Diagnosis of shoulder dislocation on AP radiographs: A comparative analysis of diagnostic performance between orthopedic surgeons, emergency physicians, and ChatGPT models


Kirilmaz A., Erdem T. E., Yaka H., Yildirim A., Ozer M.

Injury, cilt.57, sa.2, 2026 (SCI-Expanded, Scopus) identifier identifier

  • Yayın Türü: Makale / Tam Makale
  • Cilt numarası: 57 Sayı: 2
  • Basım Tarihi: 2026
  • Doi Numarası: 10.1016/j.injury.2025.112957
  • Dergi Adı: Injury
  • Derginin Tarandığı İndeksler: Science Citation Index Expanded (SCI-EXPANDED), Scopus, Abstracts in Social Gerontology, CINAHL, EMBASE
  • Anahtar Kelimeler: Artificial intelligence, Chatgpt, Clinician experience, Orthopedic imaging, Prompt design, Shoulder AP radiograph, Shoulder dislocation
  • Akdeniz Üniversitesi Adresli: Evet

Özet

Objective This study aimed to evaluate the diagnostic performance of ChatGPT in identifying acute shoulder dislocations and to compare its accuracy with that of orthopedic specialists and emergency medicine residents. Methods A total of 250 anteroposterior (AP) shoulder radiographs were included. All images were evaluated for the presence or absence of dislocation and for dislocation subtype (anterior, posterior, inferior) by four groups: orthopedic specialists (n = 10), orthopedic residents (n = 10), emergency medicine residents (n = 10), and ChatGPT. ChatGPT-4o (OpenAI, May 2024) and ChatGPT-5.1 (OpenAI, July 2025) were accessed through the web interface using a standardized single image + text-based prompt. The models had no prior training with radiological images. Diagnostic performance was assessed using sensitivity, specificity, positive and negative predictive values, overall accuracy, area under the ROC curve (AUC), F1 score, and Cohen’s kappa for inter-reader agreement. Results In the detection of shoulder dislocation (yes/no), orthopedic specialists demonstrated the highest accuracy (95.0 %), whereas ChatGPT-4o showed the lowest (72.4 %). Orthopedic residents achieved 90.1 % accuracy, emergency medicine residents 89.0 %, and ChatGPT-5.1 78.0 %. When subtype classification (anterior, posterior, inferior) was included, orthopedic specialists again performed best (89.7 %), while ChatGPT-4o had the lowest accuracy (68.0 %). Orthopedic residents (84.7 %) outperformed emergency medicine residents (76.7 %), while ChatGPT-5.1 achieved 69.6 % accuracy.

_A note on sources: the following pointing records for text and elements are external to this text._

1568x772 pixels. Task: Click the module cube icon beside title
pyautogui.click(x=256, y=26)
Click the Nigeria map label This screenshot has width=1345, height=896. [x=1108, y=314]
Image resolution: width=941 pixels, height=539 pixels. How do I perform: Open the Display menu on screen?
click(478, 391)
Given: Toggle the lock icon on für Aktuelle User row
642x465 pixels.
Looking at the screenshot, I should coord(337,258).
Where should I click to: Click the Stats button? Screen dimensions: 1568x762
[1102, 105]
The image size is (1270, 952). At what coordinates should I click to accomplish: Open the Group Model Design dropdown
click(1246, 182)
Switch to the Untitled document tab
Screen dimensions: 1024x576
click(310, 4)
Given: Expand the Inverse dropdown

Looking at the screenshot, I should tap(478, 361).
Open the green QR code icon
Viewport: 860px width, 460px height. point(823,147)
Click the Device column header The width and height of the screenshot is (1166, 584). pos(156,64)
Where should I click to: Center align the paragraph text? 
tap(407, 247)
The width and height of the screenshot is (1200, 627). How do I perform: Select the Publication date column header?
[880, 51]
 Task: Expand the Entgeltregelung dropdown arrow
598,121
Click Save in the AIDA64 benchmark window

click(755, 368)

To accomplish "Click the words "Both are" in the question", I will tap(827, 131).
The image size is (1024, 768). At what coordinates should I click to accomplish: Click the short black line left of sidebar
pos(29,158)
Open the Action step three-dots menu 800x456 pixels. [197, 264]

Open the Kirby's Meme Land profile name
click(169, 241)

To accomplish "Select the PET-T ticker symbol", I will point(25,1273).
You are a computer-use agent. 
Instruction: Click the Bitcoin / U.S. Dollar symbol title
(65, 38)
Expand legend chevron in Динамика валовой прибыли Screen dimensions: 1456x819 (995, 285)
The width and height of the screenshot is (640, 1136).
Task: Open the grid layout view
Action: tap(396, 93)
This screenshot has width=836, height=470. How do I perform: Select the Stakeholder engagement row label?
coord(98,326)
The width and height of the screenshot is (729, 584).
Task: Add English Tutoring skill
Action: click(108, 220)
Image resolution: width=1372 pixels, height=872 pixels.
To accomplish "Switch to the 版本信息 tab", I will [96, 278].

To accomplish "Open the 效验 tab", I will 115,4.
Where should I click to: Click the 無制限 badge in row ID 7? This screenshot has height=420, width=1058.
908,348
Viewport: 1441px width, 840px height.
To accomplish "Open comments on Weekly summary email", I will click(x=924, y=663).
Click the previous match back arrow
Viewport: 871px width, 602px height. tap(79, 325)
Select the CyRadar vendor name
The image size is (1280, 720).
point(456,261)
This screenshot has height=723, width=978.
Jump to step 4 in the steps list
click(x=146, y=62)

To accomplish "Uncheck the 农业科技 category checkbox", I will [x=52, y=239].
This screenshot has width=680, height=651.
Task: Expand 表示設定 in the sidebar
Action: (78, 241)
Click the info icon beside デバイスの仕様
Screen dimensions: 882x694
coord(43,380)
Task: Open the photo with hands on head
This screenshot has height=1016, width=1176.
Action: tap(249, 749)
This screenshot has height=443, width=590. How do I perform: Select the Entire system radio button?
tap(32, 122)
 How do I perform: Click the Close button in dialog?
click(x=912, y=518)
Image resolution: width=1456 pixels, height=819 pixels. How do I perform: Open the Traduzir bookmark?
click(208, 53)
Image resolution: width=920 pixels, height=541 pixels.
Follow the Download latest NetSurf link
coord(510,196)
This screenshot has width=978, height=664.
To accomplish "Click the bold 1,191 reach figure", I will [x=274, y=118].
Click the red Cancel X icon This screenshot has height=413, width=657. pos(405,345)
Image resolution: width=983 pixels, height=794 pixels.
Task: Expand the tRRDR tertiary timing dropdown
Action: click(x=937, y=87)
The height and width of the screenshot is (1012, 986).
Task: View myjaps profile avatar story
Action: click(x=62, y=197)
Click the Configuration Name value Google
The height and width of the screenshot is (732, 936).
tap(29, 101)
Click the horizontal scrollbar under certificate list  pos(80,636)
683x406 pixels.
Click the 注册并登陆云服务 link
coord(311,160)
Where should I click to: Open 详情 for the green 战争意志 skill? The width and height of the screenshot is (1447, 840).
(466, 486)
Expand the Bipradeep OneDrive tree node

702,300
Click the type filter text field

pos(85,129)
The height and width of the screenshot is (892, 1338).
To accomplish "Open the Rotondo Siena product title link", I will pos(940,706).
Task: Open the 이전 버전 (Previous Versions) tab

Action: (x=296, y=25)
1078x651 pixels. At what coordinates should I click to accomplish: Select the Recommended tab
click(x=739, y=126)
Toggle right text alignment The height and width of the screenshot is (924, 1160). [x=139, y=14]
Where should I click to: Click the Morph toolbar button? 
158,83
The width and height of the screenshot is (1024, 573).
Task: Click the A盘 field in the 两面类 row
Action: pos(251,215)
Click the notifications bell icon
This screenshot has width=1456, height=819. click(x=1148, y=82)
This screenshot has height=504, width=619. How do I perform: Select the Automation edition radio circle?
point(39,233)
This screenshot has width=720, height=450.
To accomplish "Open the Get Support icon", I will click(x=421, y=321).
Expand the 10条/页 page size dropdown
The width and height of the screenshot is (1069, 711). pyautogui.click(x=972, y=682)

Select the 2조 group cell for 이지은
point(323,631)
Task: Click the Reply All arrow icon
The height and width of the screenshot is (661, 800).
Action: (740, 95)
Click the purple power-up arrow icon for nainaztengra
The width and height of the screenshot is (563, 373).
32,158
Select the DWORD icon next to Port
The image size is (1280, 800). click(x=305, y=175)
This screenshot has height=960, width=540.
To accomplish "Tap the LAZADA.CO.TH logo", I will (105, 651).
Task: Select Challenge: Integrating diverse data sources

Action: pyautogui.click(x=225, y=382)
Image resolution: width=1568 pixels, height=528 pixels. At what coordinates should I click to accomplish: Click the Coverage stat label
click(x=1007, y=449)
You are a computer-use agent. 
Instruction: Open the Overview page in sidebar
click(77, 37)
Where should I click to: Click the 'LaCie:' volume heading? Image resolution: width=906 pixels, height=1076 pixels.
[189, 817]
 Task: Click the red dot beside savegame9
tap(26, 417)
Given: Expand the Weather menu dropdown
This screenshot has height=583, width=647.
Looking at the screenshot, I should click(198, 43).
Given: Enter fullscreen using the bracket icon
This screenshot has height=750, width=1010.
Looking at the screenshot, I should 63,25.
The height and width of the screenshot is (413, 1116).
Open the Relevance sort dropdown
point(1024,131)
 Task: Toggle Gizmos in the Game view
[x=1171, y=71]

Internal-rotation AP images of nondislocated shoulders were frequently misinterpreted as posterior dislocations. Conclusion This study demonstrates that the diagnostic accuracy for acute shoulder dislocation varies according to the clinicians’ level of experience. The use of a single AP shoulder radiograph alone is not sufficient for diagnosing shoulder dislocation. Clinicians most frequently misinterpreted internally rotated AP shoulder radiographs as posterior dislocations. ChatGPT models showed moderate performance and are not yet suitable as standalone diagnostic tools in clinical decision-making. However, with further development of artificial intelligence–based systems, these models may serve as rapid preliminary screening aids in emergency settings.